WORK TASK ▸ Every line from the one bearing "Task: Switch to the Events tab" through the last line of the entries should be printed exactly, with no other output.

DATA TO PROCESS ▸
━━━━━━━━━━━━━━━━

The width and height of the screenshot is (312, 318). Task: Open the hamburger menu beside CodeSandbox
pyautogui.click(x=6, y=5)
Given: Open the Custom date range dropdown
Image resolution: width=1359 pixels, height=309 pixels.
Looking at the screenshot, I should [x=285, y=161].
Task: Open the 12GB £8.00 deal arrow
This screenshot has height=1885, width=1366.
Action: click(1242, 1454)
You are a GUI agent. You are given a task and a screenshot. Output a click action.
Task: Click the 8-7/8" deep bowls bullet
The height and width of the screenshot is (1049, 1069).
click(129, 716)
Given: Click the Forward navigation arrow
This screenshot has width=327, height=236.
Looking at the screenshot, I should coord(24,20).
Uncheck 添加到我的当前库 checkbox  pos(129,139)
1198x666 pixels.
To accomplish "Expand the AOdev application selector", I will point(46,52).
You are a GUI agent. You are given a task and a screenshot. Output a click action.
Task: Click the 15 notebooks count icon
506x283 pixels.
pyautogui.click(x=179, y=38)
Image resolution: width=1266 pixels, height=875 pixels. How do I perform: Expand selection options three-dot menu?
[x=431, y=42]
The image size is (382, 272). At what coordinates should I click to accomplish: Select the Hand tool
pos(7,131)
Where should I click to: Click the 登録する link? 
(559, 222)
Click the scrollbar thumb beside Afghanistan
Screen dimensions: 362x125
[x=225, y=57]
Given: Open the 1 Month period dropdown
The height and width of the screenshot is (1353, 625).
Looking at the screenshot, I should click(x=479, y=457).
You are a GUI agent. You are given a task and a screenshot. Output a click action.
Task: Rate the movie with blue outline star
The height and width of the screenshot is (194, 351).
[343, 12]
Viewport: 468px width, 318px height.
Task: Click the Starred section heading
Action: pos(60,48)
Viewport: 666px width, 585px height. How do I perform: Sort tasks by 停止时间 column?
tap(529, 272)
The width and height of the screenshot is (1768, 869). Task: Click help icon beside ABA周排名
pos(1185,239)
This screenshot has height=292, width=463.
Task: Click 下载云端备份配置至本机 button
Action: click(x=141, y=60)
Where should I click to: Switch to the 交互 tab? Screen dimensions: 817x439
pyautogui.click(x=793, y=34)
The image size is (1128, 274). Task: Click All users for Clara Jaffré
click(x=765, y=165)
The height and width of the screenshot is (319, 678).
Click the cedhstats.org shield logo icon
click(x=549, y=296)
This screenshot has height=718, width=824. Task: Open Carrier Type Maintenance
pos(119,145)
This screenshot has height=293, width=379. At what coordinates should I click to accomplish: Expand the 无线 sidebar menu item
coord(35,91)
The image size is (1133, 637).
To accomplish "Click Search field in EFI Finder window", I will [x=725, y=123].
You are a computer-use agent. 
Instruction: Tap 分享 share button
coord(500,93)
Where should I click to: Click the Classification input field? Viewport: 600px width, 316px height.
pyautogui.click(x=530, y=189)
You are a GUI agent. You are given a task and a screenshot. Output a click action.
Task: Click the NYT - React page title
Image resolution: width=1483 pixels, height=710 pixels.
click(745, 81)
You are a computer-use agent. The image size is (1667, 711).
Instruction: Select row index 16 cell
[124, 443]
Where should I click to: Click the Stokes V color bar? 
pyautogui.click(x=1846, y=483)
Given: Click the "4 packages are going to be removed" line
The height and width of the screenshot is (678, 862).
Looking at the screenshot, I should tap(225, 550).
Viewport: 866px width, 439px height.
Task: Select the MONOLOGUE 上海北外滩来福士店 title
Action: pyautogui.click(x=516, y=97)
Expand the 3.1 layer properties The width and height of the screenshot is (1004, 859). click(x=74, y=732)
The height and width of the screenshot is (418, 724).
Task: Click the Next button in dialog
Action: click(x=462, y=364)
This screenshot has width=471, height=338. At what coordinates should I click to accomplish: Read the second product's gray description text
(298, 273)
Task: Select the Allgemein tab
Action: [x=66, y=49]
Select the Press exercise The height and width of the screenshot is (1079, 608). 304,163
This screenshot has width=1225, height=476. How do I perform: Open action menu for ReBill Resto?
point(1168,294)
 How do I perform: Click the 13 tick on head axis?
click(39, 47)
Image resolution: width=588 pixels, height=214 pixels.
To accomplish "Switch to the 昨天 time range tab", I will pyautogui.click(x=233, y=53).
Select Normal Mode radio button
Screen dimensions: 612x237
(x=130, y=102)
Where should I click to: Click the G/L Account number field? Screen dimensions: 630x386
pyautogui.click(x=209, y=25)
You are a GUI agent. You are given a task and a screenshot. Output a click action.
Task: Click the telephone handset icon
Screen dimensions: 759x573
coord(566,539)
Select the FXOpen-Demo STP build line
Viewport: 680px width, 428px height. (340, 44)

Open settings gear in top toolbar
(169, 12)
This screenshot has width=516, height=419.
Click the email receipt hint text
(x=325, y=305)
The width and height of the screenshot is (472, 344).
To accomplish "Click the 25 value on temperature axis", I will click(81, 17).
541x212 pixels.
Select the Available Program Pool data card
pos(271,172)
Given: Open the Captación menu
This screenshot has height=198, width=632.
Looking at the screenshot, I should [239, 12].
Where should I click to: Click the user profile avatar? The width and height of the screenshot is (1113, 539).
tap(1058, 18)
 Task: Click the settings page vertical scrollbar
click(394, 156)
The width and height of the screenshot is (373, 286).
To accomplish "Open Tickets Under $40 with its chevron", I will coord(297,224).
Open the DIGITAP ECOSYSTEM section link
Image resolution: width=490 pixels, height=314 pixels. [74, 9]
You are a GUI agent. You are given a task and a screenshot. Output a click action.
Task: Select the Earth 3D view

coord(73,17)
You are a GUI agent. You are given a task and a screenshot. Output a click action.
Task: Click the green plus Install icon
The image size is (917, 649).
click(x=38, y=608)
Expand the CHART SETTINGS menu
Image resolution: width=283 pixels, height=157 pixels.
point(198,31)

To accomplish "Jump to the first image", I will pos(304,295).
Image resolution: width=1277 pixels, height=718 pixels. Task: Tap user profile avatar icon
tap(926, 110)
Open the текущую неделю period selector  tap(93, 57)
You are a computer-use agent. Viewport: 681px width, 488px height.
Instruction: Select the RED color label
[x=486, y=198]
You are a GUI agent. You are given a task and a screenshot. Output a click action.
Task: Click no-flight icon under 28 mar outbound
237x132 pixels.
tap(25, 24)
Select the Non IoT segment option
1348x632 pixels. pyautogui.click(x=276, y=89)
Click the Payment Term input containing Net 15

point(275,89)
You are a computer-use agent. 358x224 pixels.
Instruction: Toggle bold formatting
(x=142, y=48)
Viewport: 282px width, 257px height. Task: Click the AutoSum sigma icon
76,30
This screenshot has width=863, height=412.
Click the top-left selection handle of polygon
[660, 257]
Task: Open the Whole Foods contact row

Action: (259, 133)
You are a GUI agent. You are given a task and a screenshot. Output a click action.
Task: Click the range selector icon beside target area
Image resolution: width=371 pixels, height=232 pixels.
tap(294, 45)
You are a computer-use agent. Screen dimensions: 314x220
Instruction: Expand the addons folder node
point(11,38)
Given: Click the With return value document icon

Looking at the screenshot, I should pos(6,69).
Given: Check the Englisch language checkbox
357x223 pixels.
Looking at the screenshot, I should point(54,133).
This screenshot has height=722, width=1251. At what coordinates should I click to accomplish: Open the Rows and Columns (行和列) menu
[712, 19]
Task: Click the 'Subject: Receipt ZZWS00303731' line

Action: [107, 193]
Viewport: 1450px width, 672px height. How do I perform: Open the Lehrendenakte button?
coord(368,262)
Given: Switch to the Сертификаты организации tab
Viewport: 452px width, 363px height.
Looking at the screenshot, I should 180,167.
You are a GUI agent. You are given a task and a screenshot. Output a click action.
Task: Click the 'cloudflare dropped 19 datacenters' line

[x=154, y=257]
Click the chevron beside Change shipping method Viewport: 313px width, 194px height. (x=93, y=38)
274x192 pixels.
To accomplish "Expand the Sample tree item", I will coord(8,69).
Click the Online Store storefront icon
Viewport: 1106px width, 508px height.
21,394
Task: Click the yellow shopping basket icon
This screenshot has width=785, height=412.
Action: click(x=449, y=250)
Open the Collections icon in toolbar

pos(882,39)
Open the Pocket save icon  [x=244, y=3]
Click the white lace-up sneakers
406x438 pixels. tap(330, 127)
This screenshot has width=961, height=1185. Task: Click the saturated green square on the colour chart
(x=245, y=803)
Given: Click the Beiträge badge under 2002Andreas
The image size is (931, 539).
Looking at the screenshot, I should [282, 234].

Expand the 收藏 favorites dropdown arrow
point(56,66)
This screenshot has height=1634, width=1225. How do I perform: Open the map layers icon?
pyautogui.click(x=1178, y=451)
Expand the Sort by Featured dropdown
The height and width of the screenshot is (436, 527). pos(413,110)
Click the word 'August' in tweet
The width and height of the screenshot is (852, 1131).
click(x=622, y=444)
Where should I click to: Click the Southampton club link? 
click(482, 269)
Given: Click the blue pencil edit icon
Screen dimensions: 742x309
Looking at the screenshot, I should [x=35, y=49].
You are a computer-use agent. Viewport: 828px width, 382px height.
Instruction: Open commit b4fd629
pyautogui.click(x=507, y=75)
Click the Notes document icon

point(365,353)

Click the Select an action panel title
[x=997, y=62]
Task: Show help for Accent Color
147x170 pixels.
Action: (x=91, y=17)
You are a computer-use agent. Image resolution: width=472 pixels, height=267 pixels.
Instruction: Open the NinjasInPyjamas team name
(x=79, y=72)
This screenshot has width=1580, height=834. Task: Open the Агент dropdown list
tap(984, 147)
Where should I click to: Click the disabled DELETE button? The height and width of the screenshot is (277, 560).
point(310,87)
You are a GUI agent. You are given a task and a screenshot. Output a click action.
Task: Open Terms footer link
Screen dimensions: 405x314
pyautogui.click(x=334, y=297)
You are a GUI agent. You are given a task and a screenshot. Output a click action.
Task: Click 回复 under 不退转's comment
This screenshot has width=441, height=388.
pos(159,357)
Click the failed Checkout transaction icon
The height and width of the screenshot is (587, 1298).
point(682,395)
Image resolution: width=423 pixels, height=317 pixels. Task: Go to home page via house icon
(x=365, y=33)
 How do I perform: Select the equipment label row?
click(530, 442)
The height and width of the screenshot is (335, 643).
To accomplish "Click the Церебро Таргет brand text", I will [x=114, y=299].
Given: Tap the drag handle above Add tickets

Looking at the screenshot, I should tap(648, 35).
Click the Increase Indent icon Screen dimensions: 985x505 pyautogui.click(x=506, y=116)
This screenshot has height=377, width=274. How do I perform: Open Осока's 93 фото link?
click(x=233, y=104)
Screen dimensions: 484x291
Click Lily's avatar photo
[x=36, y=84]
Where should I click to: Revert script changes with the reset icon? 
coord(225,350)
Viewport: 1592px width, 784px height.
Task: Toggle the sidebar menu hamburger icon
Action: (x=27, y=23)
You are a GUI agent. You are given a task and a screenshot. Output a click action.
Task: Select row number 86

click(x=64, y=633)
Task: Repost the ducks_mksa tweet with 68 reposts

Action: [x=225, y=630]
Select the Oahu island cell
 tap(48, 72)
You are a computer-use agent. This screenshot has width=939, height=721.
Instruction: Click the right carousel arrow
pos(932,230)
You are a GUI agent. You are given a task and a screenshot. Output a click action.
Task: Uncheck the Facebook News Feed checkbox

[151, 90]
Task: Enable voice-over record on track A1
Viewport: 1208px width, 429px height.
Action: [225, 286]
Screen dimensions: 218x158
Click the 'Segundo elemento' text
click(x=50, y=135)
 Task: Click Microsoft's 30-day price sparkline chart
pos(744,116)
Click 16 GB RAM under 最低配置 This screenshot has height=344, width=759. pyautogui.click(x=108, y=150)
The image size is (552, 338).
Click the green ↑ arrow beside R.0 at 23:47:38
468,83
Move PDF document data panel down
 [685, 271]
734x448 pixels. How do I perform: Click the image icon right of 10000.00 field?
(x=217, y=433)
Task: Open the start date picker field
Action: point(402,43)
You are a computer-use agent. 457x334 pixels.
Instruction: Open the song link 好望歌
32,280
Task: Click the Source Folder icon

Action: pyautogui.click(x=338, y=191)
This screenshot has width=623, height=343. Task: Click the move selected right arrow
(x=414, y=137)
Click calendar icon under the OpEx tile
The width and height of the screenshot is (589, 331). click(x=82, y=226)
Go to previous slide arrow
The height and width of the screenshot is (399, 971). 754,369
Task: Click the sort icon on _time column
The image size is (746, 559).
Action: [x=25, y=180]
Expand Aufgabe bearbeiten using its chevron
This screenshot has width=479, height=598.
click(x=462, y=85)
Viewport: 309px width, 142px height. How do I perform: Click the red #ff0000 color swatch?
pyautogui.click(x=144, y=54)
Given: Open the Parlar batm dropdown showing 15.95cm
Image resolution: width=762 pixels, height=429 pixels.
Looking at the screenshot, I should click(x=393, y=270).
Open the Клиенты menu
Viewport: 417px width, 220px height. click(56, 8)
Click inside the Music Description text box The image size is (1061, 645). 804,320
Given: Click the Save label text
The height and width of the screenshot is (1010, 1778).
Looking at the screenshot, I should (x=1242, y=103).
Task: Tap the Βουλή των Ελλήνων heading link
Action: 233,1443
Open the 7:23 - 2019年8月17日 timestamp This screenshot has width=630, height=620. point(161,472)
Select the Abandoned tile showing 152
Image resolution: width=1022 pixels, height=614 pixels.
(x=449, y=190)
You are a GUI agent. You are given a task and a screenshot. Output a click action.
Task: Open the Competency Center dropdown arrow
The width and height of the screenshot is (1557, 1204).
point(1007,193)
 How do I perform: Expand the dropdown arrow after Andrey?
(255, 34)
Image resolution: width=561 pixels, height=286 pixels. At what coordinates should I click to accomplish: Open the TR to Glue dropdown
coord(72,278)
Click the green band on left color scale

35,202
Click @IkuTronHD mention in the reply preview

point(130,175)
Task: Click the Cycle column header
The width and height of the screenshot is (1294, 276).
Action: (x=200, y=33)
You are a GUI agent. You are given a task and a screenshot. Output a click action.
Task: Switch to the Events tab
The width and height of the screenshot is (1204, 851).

━━━━━━━━━━━━━━━━

WRITTEN ANSWER ▸
Task: Switch to the Events tab
The width and height of the screenshot is (1204, 851).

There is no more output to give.